The biggest gainers were: Tamijuddin Textile, Envoy Textile, Simtex, Shasha Denim, Square Textile, Monno Fabrics and Maksons Spinning. Anlima Yarn, Evince Textile and Stylecraft incurred losses, while they had recorded profits previous year. Profits of Aman Cotton, Alhaj Textile, Delta Spinners, ML Dyeing and Rahim Textile decreased in Q3 of fiscal 2021-22. The Export Promotion Bureau says, Bangladesh’s RMG exports increased 45 per cent to $11.52 billion in the third quarter through March, compared to $7.94 billion in the corresponding period of the last fiscal year. To keep pace with the growth in apparel exports, yarn makers revealed plans to invest about $2.5 billion in expanding production capacity by next year.
Primark to introduce sustainable farming methods to 125,000 farmers
One of Europe's biggest fast fashion chains, Primark has decided to introduce sustainable farming methods to an additional 125,000 smallholder cotton farmers in in India, Pakistan and Bangladesh by the end of 2023. As per a Reuters report, the group's sustainable cotton program trains farmers to preserve biodiversity by using fewer chemical pesticides and fertilizers. It also lowers raw material costs besides improving yields and profits for the farmer. Owned by London-listed Associated British Foods (ABFL), Primark aims to increase the number of farmers in the program to over 275,000 by the end of next year.
The brand currently makes 40 per cent clothes from recycled fibers or more sustainably sourced materials. Almost all major brands are being pressurized to adapt sustainable supply chains and address the prevalent waste culture in the industry. Primark hopes to make a difference with its new initiatives.

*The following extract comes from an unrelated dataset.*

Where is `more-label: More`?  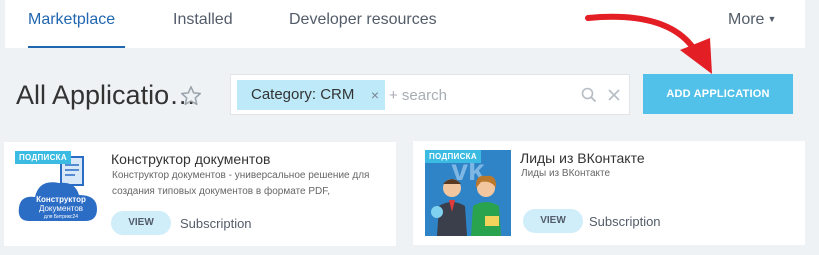
more-label: More is located at coordinates (746, 20).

Foot Locker to promote Adidas’ products in stores
To counter Nike’s shrinking sales Foot Locker aims to promote Adidas’ products in its retail chains. The retailer plans to triple Adidas’ sales of sneakers and other items at its stores. The two companies will target over $2 billion in retail sales by 2025, enabling Adidas to generate up to €100 million ($105.41 million) more in revenues this year. The collaboration will include product allocation and shared marketing spend. It will focus on key Orginals franchises including NMB, Superstar and Stan Smith.

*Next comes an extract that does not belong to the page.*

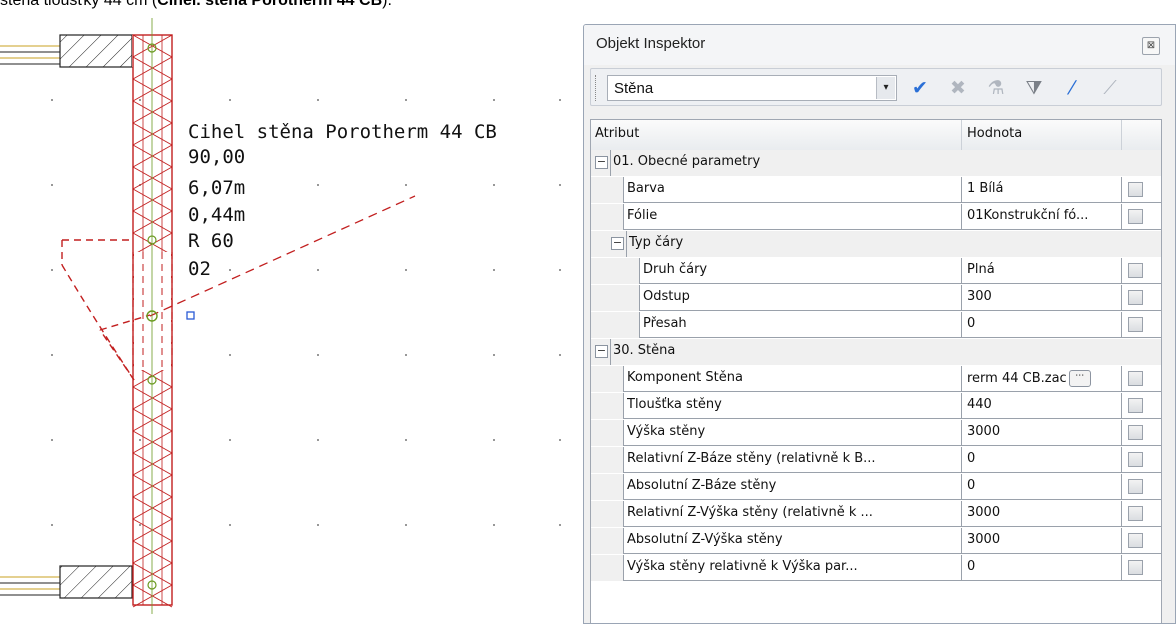 The width and height of the screenshot is (1176, 624). What do you see at coordinates (597, 88) in the screenshot?
I see `toolbar-grip-icon` at bounding box center [597, 88].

The retail chain also aims to reduce Nike’s product share in its store from the current 70 per cent to 60 per cent in 2022. With more than 2,500 stores across the world, Foot Locker is a leading global athletic footwear and apparel retailer. Since 1975, the company has become an icon in the global street culture, sneaker scene and athletic lifestyle. Its longstanding collaborations with biggest brands enables it to offer the latest products to consumers.